We suggest a co-transfection of cells with a luciferase reporter with and without a miR-155 binding site as a better method to determine whether the active pool of miR-155 decrease in future studies.

In this study, we suppressed miR-155 activity by miRCURY LNA™ microRNA inhibitor  and observed that caspase-3 activity increased by 2 folds in 75nmol concentration of inhibitor but Ovcharenko and colleagues showed that miR-155 caused suppression of apoptosis in MDA-MB-453 breast cancer and human T cell leukemia Jurkat cells by blocking caspase-3 activity by identification of genes that differentially influence TRAIL-induced apoptosis through siRNA and miRNA library screening.Totally our results were in consistent with the findings of this group (62).

Induction of apoptosis by miRNAs can cause a decrease in proliferation of malignant cells, resulting in the prevention of their growth progression. Due to role of miR-155 in several cancer cells, miR-155 inhibitors may be used as a therapeutic tool in near future.

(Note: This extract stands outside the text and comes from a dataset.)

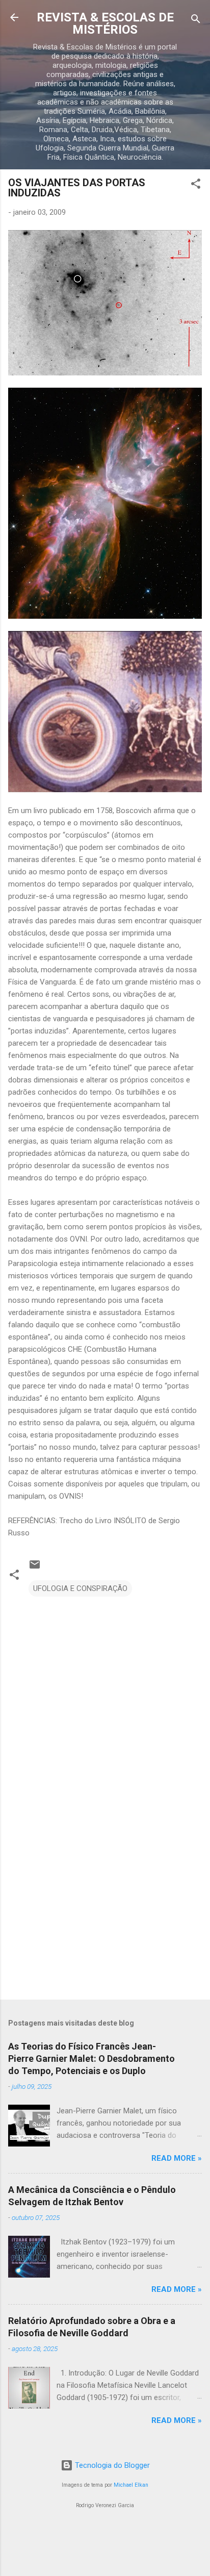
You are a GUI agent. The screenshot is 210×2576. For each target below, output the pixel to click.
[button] (196, 185)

Since miR-155 is one of the most widely up regulated miRNA in multiple human tumors and several reports have indicated that miR-155 inhibition can induce apoptosis, use of patients samples instead of cell lines and models can strongly improve implication of this type studies.

Further investigation would be necessary for identification of the exact mechanism through which miR-155 inhibitor influence the growth and proliferation of Jurkat tumor cells.